**SOURCE INFORMATION:**
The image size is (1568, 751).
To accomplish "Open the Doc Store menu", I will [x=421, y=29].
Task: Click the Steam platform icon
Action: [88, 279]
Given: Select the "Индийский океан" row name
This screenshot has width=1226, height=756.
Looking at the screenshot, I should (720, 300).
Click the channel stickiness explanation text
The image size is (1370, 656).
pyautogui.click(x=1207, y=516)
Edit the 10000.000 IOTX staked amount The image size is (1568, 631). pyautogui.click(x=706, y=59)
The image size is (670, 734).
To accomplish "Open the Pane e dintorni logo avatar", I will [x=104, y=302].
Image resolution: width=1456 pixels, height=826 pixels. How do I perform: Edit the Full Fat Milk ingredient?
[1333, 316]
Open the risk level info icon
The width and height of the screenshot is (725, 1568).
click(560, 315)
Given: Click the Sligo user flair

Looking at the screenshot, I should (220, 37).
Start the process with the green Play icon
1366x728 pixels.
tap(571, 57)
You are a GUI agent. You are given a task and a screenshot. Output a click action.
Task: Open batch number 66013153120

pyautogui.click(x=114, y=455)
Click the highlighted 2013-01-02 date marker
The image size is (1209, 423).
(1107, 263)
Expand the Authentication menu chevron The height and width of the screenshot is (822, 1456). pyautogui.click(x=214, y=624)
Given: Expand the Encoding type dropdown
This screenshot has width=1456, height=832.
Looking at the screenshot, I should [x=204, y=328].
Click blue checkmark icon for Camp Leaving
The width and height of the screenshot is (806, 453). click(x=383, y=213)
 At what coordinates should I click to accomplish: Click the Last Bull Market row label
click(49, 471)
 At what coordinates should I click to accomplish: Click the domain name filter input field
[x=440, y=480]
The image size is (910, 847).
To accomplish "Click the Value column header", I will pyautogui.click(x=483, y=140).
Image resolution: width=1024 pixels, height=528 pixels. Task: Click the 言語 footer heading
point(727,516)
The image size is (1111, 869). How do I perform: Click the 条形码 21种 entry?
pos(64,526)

**WHAT YOU HAVE TO DO:** Please output exactly the lines between the one holding "The image size is (670, 734)." and the one holding "The image size is (910, 847)." in the records above, inclusive, and nothing more.

**ANSWER TO THE PROBLEM:**
The image size is (670, 734).
To accomplish "Open the Pane e dintorni logo avatar", I will [x=104, y=302].
Image resolution: width=1456 pixels, height=826 pixels. How do I perform: Edit the Full Fat Milk ingredient?
[1333, 316]
Open the risk level info icon
The width and height of the screenshot is (725, 1568).
click(560, 315)
Given: Click the Sligo user flair

Looking at the screenshot, I should (220, 37).
Start the process with the green Play icon
1366x728 pixels.
tap(571, 57)
You are a GUI agent. You are given a task and a screenshot. Output a click action.
Task: Open batch number 66013153120

pyautogui.click(x=114, y=455)
Click the highlighted 2013-01-02 date marker
The image size is (1209, 423).
(1107, 263)
Expand the Authentication menu chevron The height and width of the screenshot is (822, 1456). pyautogui.click(x=214, y=624)
Given: Expand the Encoding type dropdown
This screenshot has width=1456, height=832.
Looking at the screenshot, I should [x=204, y=328].
Click blue checkmark icon for Camp Leaving
The width and height of the screenshot is (806, 453). click(x=383, y=213)
 At what coordinates should I click to accomplish: Click the Last Bull Market row label
click(49, 471)
 At what coordinates should I click to accomplish: Click the domain name filter input field
[x=440, y=480]
The image size is (910, 847).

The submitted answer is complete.